María Angela Torres recibió la noticia de la muerte de su nieto Jorge de boca de su propia hija Dora Alicia, la madre del menor.

Aun así, no se resigna. Mientras no vea el cadáver, no lo aceptará, afirma.

Jorge Torres pereció asfixiado cuando viajaba de forma ilegal en un furgón hacia Estados Unidos.

La tragedia ocurrió en Texas. Otros 18 inmigrantes perecieron en el hecho.

Jorge, originario de San Alejo, iba a reunirse con su madre y hermana, quienes se encuentran en ese país acogidas al Programa de Protección Temporal.

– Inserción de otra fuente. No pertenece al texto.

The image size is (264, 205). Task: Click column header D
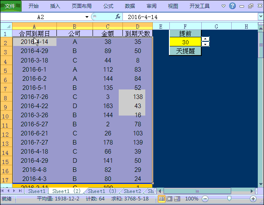coord(137,26)
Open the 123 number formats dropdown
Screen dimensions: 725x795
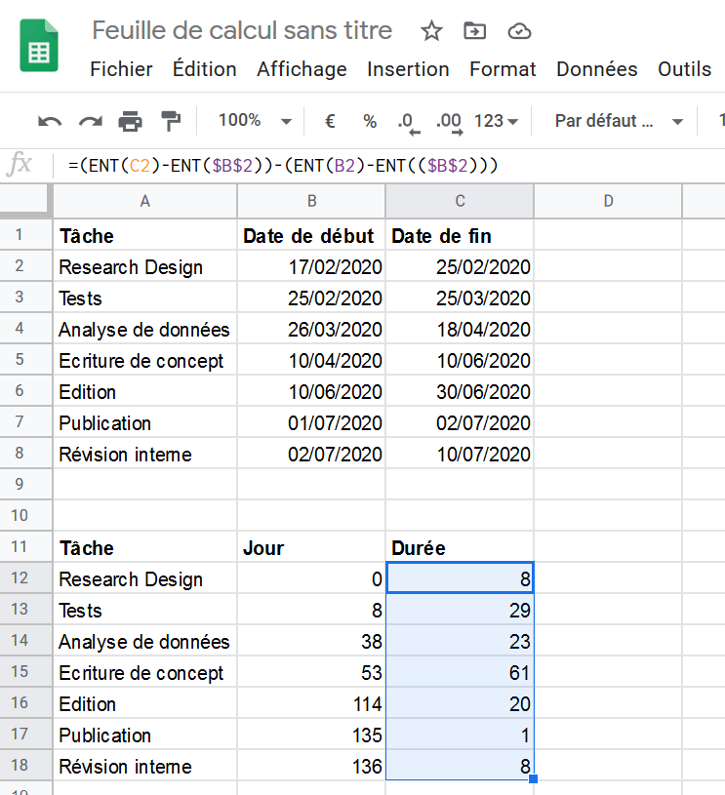496,121
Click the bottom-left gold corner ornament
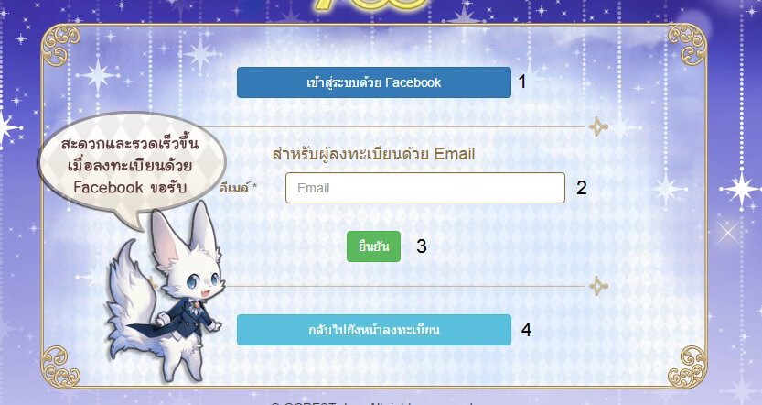Image resolution: width=762 pixels, height=405 pixels. (x=60, y=367)
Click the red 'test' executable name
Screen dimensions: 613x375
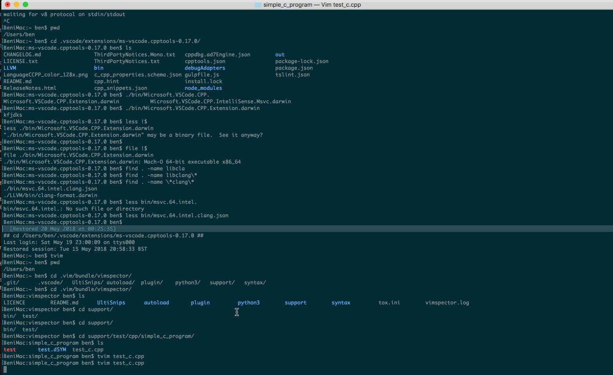point(10,350)
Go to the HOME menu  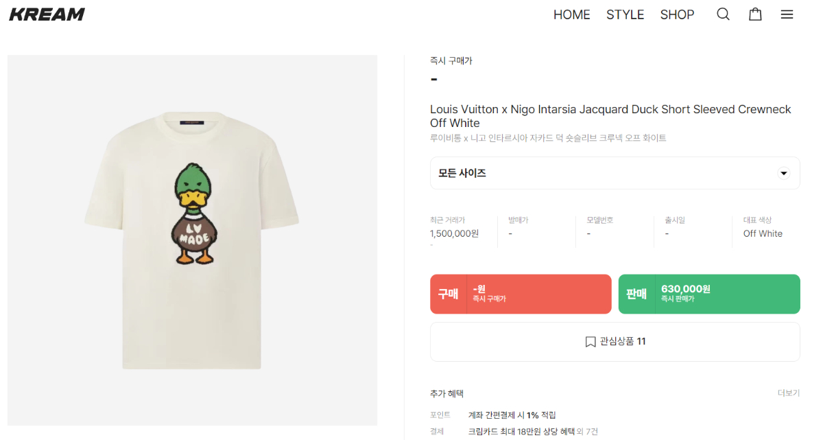(571, 14)
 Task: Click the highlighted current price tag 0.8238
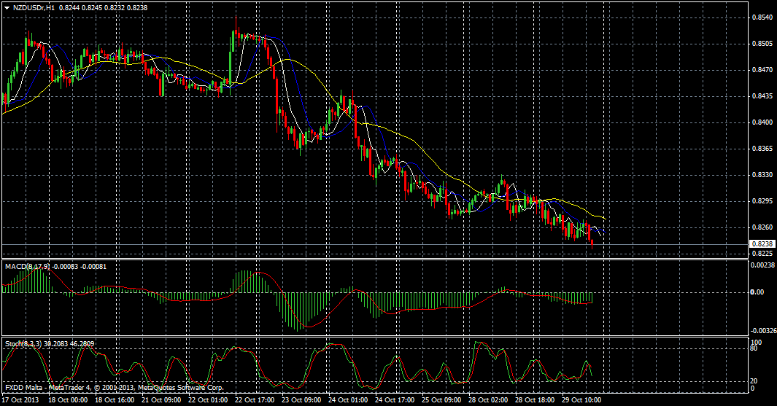pos(761,244)
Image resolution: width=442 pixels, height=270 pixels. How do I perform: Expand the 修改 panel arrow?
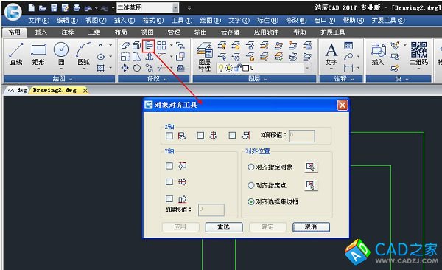(165, 80)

Pero no alcanzó a llegar. La muerte lo esperaba poco después de cruzar la frontera de Estados Unidos.

Resignados

María Angela tiene 65 años y adoraba a su nieto. Ella no acepta lo ocurrido. Los familiares iniciaron los rezos por el descanso del alma del niño, y el altar está preparado para el día que el cadáver sea llevado.

La mujer recuerda que antes de que Jorge partiera conversó con él, para tratar de persuadirlo del viaje.

Le hablaba de los peligros. Pero el niño no se preocupó. “El día que decida viajar al Norte, me iré, me toque sufrir o morir”, le dijo una vez.

El viaje

Parecía una broma. Jorge siempre decía: “Me voy para Estados Unidos, quiero ir a trabajar, ganar dólares y estar junto a mi mamá y mi hermana”.

Es más, quien tenía que partir era José, su hermano de 17 años. Así lo había dispuesto su madre.
Pero en una conversación telefónica con ella, el joven le manifestó que prefería quedarse y estudiar.
Fue entonces que los preparativos se enfocaron en Jorge.

Era el tema de conversación del menor con sus amigos. Les decía que pronto partiría. Estaba entusiasmado con el viaje y ya había abandonado la escuela.

El 25 de abril, María Angela llegó a visitar a Jorge y su hermano José, quienes vivían solos.
Ahí supo que el primero había viajado al “Norte” con un amigo. “Solo llevó dos mudadas de ropa”, le dijo su otro nieto.

A los 12 días, el muchacho le habló desde México y optimista le pidió que no se preocupara por él.
Afirmó que estaba bien y se mantenía decidido a llegar a Estados Unidos.

Fue lo último que oyó doña María Angela de labios de su nieto.

Ella sufre. Ve los preparativos para recibir el cadáver, asiste a las jornadas de oración que realizan en su memoria familiares y amigos, recibe condolencias y aun así no se resigna.

La mujer espera ver el cadáver para aceptar la muerte de su nieto.